In the case before us there is not a shred of evidence that the plaintiff's condition -- created by degenerative osteoarthritis and glaucoma -- has improved at all. A remand, therefore, would have no purpose, for any decision that there has been improvement could not be supported by substantial evidence.
As the foregoing discussion indicates, we think a remand for further consideration on either issue would be futile. Section 405(g) of United States Code, Title 42 provides:
The court shall have the power to enter . . . a judgment affirming, modifying, or reversing the decision of the Secretary, with or without remanding the cause for a rehearing . . . The court may, on motion of the Secretary made for good cause shown before he files his answer, remand the case to the Secretary for further action by the Secretary, and it may at any time order additional evidence to be taken before the Secretary, but only upon a showing that there is new evidence which is material and that there is good cause for the failure to incorporate such evidence into the record in a prior proceeding . . .

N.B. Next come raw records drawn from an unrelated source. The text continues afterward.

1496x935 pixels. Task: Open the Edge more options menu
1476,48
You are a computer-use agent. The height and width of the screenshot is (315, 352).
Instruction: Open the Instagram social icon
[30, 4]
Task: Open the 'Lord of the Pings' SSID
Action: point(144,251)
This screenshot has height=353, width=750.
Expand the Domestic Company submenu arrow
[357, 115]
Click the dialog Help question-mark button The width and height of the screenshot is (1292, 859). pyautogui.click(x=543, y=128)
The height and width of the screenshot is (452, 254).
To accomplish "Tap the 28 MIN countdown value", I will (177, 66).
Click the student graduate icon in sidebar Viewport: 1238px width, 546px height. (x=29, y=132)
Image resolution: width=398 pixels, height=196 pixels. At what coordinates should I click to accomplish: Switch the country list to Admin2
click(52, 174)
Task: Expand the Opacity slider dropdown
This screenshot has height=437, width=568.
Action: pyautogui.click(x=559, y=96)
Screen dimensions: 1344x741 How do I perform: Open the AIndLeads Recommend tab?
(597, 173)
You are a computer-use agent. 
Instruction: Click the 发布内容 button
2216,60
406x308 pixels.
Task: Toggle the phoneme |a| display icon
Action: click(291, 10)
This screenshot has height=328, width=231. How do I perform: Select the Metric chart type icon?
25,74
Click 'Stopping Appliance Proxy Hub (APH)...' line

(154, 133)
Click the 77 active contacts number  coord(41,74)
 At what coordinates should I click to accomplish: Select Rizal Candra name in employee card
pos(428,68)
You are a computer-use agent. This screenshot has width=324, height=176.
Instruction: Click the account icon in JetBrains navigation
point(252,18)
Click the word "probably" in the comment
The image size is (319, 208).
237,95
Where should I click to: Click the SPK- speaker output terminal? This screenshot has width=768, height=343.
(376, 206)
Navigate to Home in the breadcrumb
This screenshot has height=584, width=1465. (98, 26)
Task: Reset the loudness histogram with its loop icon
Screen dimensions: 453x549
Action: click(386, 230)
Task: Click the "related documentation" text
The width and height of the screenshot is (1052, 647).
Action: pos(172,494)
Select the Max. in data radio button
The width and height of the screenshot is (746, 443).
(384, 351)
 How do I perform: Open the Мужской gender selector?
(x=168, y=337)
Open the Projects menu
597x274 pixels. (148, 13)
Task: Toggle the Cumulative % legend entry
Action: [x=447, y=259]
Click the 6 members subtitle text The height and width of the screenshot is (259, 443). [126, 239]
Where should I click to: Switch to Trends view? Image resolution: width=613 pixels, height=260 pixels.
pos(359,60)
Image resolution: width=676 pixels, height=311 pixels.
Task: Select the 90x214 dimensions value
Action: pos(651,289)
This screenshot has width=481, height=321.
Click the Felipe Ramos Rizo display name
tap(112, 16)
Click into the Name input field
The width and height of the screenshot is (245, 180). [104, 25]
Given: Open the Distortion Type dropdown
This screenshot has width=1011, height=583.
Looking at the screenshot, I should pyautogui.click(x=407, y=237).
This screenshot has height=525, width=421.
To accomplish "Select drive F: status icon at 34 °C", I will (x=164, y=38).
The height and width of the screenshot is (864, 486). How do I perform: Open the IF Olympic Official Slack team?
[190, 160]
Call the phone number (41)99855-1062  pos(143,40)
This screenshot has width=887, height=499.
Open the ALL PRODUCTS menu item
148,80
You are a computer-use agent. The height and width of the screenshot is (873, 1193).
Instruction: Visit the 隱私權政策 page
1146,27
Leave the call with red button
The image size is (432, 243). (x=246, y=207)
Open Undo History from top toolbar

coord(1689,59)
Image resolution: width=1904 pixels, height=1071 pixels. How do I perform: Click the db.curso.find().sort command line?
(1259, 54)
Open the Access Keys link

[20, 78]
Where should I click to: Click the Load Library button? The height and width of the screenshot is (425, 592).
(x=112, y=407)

If the Secretary has additional evidence which would meet the above requirements and justify a rehearing, we will consider a remand for such a purpose. To this end we will stay our decision for two weeks, during which time the Secretary may, if she be so advised, move for a remand to present new evidence. If no such motion is made, or if made, denied, the case will be remanded to the Secretary for the sole purpose of calculating benefits.
In summary, the decision of the Secretary is reversed. The Court will determine, after receiving any papers which the Secretary may submit, whether the case will be remanded for a rehearing, or whether the remand will for the sole purpose of calculating benefits.